Gerek şuan ki; bölge ve gerekse, "ihbarı" yapılan alanlarda, kazılar genişletilerek, yürütülecek.
Buarada, HAKPAR Genel Başkanı Bayram Bozyel ile bir grup partili, İçkale önünde basın toplantısı düzenliyor.
Şu sözü; Cumhuriyet tarihinden bugüne gelen süreci "net" ifade etti.
Faili meçhulleri Devlet hiyerarşik bir düzen içerisinde, hayata geçirdi.
Bozyel; "JİTEM'in bulunduğu İçkale Kürtlerin ölüm kavşağı, zebanilerin ise ölüme doymadığı bir yer."
***
ANTER ANTER'İN VATANDAŞLIK BAŞVURUSU?
21 yıl önce,
"Vatandaşlıktan" çıkarılan, Başbakan Erdoğan'ın özel izniyle, Türkiye'de bulunan Anter Anter'den bir haber.
1992 yılında; Seyrantepe Cumhuriyet Mahallesinde katledilen Kürt Yazar "Ape Musa'nın" oğlu, Anter Anter.
Yeniden, Türk vatandaşlığına kabul, edilişi için resmi başvurusunu "kurye" aracılığıyla, yaptığını açıklıyor.
Demek ki;
Türkiye demokrasi adına,
İnsan Hakları,
Ve Kültürel eşitlikler açısından, "ilerleme" noktasında, ivme kazanmış.
***
BAKANLIĞIN ADALETİNE Bİ BAKIN?
Derken; Batman'dan bir haber.
Hani derler ya; "Adaletin bu mu dünya?" diye.
Batman'ın, Sason ilçesinde 2008 yılında harabe evde bulduğu cismin patlaması sonucu ölen; 9 yaşındaki Ömer Soysal'ın, ailesinin yürüttüğü hukuk mücadelesi.
O da, Bölgede böylesi meçhul cisimlerin kurbanı olan, Ceylan gibi, Mehmet gibi, Ömer'de bu kaderin(!) kurbanı.
Aile, Devletin, Emniyetin "kusuru" olduğu noktasında, İçişleri Bakanlığı aleyhine dava açıyor.

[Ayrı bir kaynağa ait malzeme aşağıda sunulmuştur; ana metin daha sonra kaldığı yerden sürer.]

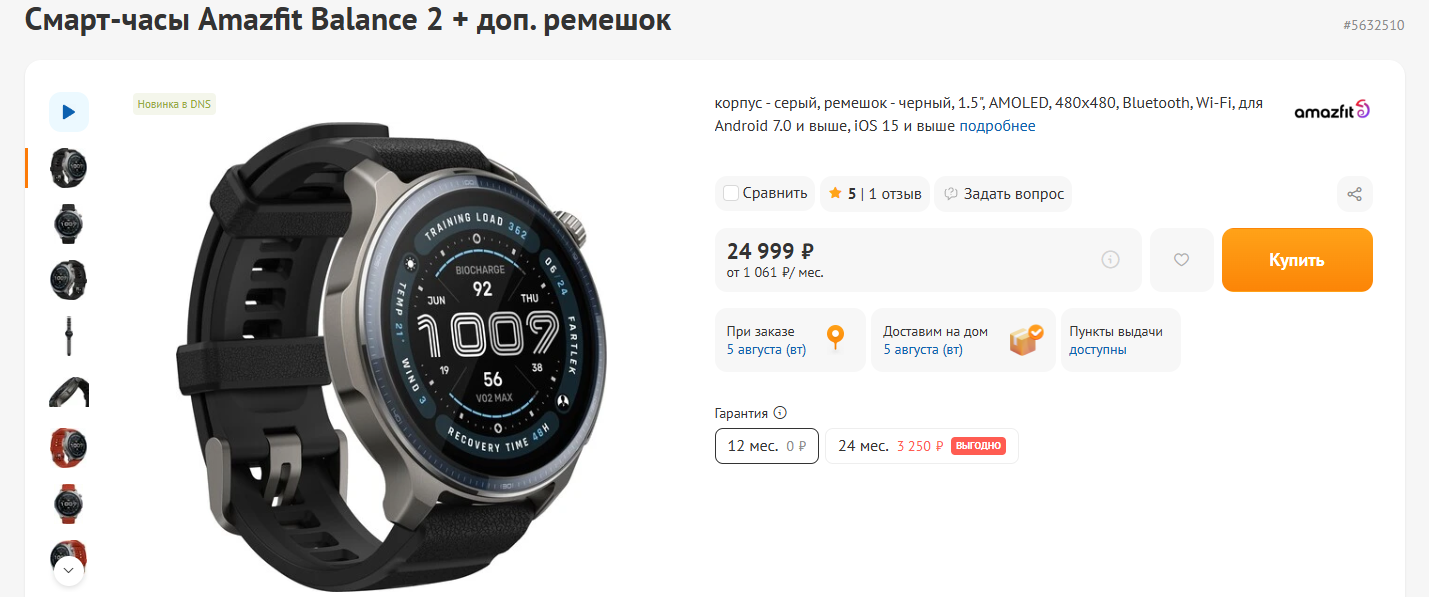Play the product video thumbnail

[x=69, y=112]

100 bin liralık tazminat davası.
Bakanlık, Mahkemeye yazı gönderiyor. Diyor ki;
"Olayda anne ve babanın gözetim ve denetim açısından kusurlu", tazminatın reddine.
Yani, velhasıl, "bu bölgede yaşamak, evladını dışarı bırakmak" bilesiniz ki, kusurdur.
***
PARTİ GRUP CURCUNALIĞI
Partilerin Meclisteki grup toplantılarına ilişkin, haberleri izliyorum.
Peş peşe,
Biri diğerine cevap verme noktasında, seri şekilde yayınlanıyor.
Bir curcuna misali.
Konu başlıklarında; Uludere var.
Başbakan Erdoğan, BDP ve Demirtaş'a yükleniyor; "vurun emrini" verdiği yönündeki iddiasına ilişkin.
Söylemi ve iddiayı;
"Siyasi ahlaksızlık" olarak görürken, "aczi yet" içerisinde, 5 koyun güdemezler diyor.

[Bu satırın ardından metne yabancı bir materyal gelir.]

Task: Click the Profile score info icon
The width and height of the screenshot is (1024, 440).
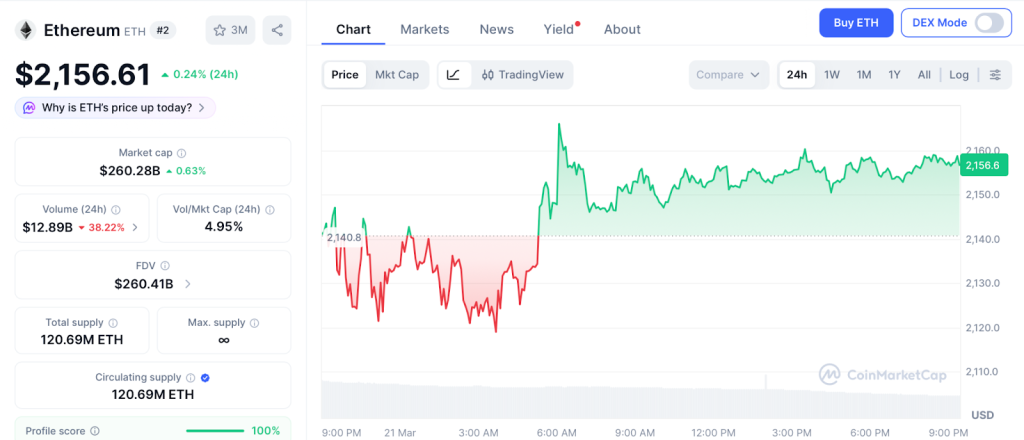Action: point(95,431)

Bir de; düne kadar, CHP lokomotif, BDP onun vagonu diyordum.
Sözümü geri alıyorum.
BDP lokomotif, CHP vagon.
Erdoğan'ın,
Bu kürsü konuşmasına, BDP'den cevap Kışanak'tan geliyor.

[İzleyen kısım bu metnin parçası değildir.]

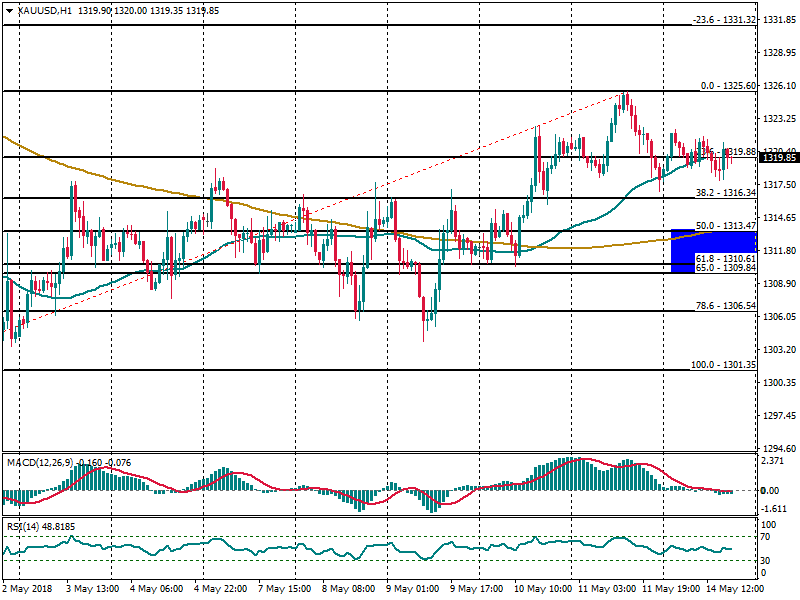Click the RSI(14) indicator label
The image size is (800, 600).
24,526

O da; Erdoğan'ı siyasi hamlesini, "Üç paşayı güdemiyor" diyerek yaptı.
Ve Uludere'nin "sır perdesi" aralanmadığı gibi; halen resmi bir açıklama yok.
Kışanak'tan ilginç bir öneri geldi;
"Heron görüntüleri, TRT'de yayınlansın."
CHP, Parti grubunda, Kılıçdaroğlu, "manşetle gelen, manşetle gider" sözüne üs geçip, "inanç üzerinden" Erdoğan'a yüklendi.
"Kusura bakma Başbakan sen dindar falan değil, din tüccarısın" dedi.
Bahçeli'yi izliyorum.
Onun hedefinde;
Her ne kadar iktidar vardı ise de; "Kürt kimliğine, ana dilde eğitimi" hazmedemeyen, tepkisel sözleri, öne çıktı.
Arınç'ın, sözlerini "ülkenin yol ayırımında olduğu" şeklinde yorumlarken, "İçkale'deki kazılar için de", "faili meçhuller" açığa çıksın.
ÜNİVERSİTE KÖPRÜSÜNE IŞIKLANDIRMA?
Buarada;
Bu hadiselerin dışında, dün birçok okur aradı.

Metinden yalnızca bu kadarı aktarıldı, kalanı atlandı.